Something about the way he stood made the rest of the group quiet down to listen. He paused as if deciding something then reached up to lightly touch Harry’s scar. “I’m afraid I sold the wand that did this,” he said softly, his tone making the hair on the back of Harry’s neck prickle. “Thirteen and a half inches. Yew. With a phoenix feather core. Now, it just so happens, Mr Potter, that the phoenix who gave the feather in your wand gave only one other feather.” He tapped Harry’s forehead once again. “This one.” Harry felt a chill run through him at the touch. “It was a very powerful wand. But as I said, the wand chooses the wizard. Curious how these things happen. We should expect great things from you, Mr Potter. After all, He-Who-Must-Not-Be-Named did great things. Terrible, yes, but great.”

“That’s quite enough, Mr Ollivander,” James snapped, stepping forward and putting his hands on Harry’s shoulders. “If you don’t mind, we’ll take Harry’s wand and leave.”

Mr Ollivander bowed politely. “My apologies, of course. I did not mean to offend.”

Harry looked up at James and said quietly, “It’s okay, Dad.”

“No,” James said flatly, not taking his eyes off the wand maker. “It’s not.”

Harry’s wand was wrapped up and paid for, and Mr Ollivander bowed them from his shop. James was the last to leave. No one was much in a talking mood as they headed back down Diagon Alley to the Leaky Cauldron with all of Harry’s things, most of them piled into his cauldron. His head felt stuffed full of cotton and bees, muffling the constant buzz of his thoughts until he wasn’t sure what he was thinking anymore.

Another man was approaching the fireplace just as they were, preoccupied and worried about something. As a matter of fact, Harry thought, he looked downright terrified. His thin face was pale, and he couldn’t stop twitching: be it wringing his hands or scratching his neck. He jumped a little when he noticed all of them. “Oh d-dear,” he stuttered. “Sorry.”

“You go ahead of us,” Remus said politely. “It’ll take us a bit to all get through.”

The young man nodded, almost bobbed. “Th-Thank you.” His eyes swept indiscriminately over all of them but darted back to Harry. Specifically, his forehead. Against all odds, he paled further and ducked his head, hurrying to the fireplace. He stuttered so badly and was in such a rush that Harry couldn’t understand where he told the fire he was going.

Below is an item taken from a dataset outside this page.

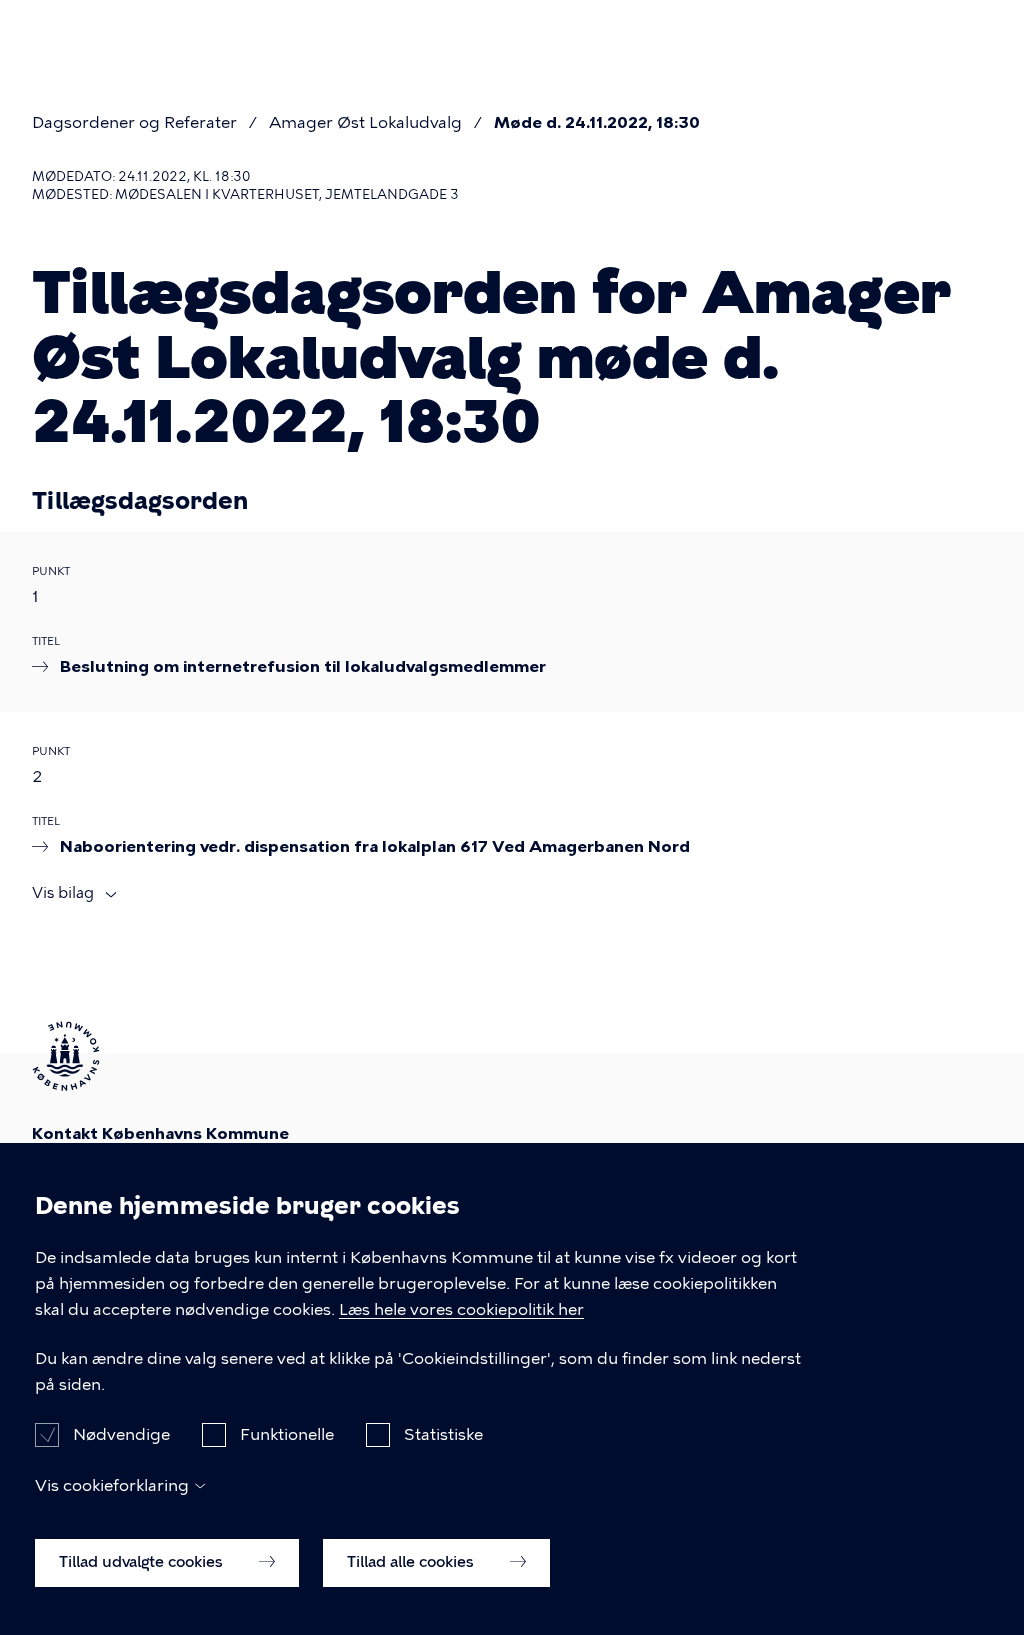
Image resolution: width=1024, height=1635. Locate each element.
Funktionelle (287, 1434)
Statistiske (443, 1434)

“I hope he doesn’t get lost,” Harry muttered absently.

“He’s weird,” Brenna said.

“So are you, but you don’t hear us complaining,” Harry said. She just stuck her nose in the air.
End Notes:
As always, thanks to my wonderful beta, LucillaJoanna.
One Last Month by Faile
Author's Notes:
From here on out, I will be pulling a few things directly out of the books. The plot is based strongly off of JKR's "Harry Potter and the Philosopher's Stone" because the intention was to find out how the books would be different if James was alive. Any similar elements found in this story which can be traced directly back to JKR's works are attributed to that and are not meant to be plagiarism. I do not take credit for the plot or anything else taken out of the books. This was written only for a "what if" and enjoyment.
August passed in a strange blur. Days, sometimes even a week, would pass by in a flash, but once Harry noticed how fast the time moved, it would slow down and drag for hours or days on end. He couldn’t decide if he was excited or just nervous about going to Hogwarts. Only the Muggle-borns wouldn’t know who he was, and everyone else would probably be more than happy to fill them in. Before, he had always been able to come home to escape his fame, but at Hogwarts, he wouldn’t have that luxury. James had said that he would live in a dormitory with the other boys in his year and House. At the moment, Harry didn’t much like the idea.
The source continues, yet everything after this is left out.